*** Opening EXERCISE MATERIAL ***

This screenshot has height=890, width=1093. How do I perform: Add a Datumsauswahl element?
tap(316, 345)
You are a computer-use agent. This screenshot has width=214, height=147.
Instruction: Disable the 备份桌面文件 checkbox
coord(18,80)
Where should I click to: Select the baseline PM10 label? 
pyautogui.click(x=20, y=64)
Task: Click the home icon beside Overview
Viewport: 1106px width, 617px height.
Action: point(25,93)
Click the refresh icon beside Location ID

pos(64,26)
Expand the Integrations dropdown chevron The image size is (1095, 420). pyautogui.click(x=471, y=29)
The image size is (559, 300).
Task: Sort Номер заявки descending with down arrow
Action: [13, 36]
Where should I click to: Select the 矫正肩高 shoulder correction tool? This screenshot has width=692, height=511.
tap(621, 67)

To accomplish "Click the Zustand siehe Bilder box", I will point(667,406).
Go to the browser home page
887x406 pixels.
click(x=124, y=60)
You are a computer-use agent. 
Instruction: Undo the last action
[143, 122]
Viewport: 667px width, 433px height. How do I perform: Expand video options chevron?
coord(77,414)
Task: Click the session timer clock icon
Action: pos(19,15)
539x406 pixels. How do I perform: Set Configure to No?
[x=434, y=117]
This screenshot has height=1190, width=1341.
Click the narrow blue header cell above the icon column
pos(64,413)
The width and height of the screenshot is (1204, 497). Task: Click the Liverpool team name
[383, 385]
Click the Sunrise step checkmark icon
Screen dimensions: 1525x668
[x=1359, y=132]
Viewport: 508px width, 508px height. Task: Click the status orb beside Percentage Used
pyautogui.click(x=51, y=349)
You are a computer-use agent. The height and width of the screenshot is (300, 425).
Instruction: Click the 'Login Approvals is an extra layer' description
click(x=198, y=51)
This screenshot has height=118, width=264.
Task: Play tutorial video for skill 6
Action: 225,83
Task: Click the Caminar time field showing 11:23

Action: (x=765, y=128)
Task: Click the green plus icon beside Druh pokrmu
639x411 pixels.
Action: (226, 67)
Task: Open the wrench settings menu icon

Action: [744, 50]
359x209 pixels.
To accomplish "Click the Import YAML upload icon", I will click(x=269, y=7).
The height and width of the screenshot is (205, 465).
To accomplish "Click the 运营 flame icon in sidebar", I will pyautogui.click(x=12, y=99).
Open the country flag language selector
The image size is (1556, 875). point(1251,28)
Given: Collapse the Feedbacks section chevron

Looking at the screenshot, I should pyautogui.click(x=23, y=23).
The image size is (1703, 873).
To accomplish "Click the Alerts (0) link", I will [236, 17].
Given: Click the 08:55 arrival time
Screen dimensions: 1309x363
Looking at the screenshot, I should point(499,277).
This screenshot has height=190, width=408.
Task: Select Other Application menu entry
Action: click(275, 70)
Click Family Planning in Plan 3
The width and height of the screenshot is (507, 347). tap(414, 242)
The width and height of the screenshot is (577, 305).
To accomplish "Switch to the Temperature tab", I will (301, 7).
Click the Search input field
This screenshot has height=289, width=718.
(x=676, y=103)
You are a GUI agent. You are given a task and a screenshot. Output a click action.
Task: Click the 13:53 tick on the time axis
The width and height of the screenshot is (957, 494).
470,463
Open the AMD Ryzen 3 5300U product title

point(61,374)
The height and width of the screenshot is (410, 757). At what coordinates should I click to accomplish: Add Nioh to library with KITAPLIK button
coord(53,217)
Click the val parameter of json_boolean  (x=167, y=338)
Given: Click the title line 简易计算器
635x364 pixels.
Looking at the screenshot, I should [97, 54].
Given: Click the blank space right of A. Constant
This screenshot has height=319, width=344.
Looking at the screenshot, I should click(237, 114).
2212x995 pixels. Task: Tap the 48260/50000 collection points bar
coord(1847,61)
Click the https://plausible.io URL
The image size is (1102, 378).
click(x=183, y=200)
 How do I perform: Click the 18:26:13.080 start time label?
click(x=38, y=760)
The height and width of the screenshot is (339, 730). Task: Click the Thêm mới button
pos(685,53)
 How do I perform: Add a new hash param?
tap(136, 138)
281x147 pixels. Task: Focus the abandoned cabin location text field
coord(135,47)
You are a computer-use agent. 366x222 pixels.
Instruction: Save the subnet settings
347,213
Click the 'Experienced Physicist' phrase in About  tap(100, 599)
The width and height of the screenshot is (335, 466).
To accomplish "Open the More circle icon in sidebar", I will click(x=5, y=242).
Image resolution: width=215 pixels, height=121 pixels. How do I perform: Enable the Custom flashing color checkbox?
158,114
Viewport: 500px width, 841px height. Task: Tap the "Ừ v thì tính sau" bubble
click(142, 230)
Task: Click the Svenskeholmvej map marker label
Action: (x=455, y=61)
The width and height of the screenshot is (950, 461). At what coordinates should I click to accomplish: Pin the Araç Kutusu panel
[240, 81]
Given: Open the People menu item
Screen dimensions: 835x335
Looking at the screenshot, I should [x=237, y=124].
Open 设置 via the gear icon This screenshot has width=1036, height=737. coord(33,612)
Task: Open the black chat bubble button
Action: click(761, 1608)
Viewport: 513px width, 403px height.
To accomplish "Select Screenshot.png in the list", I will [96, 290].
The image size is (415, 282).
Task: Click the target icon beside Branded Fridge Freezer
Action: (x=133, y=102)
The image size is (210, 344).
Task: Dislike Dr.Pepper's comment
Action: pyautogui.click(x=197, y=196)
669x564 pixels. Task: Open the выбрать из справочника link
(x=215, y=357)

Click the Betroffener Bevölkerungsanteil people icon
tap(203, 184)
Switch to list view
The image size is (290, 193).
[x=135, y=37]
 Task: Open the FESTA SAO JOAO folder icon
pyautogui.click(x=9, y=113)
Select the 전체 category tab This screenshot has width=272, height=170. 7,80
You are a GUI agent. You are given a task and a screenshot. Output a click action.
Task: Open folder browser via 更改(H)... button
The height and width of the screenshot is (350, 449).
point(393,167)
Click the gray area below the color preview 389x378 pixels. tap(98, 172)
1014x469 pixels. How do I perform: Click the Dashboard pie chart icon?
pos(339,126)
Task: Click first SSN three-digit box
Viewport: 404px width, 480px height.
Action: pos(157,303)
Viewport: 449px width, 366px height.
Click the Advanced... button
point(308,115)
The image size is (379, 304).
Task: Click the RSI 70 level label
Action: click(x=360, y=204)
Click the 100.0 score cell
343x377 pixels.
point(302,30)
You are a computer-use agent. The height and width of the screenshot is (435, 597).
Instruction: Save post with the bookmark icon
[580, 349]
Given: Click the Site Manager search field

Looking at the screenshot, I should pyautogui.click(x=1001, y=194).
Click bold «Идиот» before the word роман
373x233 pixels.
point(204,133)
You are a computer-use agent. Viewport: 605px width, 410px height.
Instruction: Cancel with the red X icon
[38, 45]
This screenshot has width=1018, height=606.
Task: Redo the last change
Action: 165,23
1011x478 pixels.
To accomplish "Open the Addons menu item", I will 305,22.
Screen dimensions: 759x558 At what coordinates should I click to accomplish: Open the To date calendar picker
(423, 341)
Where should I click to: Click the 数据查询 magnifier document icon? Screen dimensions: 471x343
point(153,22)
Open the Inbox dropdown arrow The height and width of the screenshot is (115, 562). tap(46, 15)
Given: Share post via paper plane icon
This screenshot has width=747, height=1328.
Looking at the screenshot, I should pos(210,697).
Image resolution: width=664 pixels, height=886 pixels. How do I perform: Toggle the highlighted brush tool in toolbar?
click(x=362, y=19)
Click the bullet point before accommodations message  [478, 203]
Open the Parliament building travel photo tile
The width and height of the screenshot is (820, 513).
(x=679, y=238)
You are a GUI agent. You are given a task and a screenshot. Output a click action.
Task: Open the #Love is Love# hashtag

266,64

*** Closing EXERCISE MATERIAL ***

● PROBLEM STATEMENT
From the records above, return each line that has the string "item".

● SOLVED PROBLEM
Given: Open the People menu item
To accomplish "Open the Addons menu item", I will 305,22.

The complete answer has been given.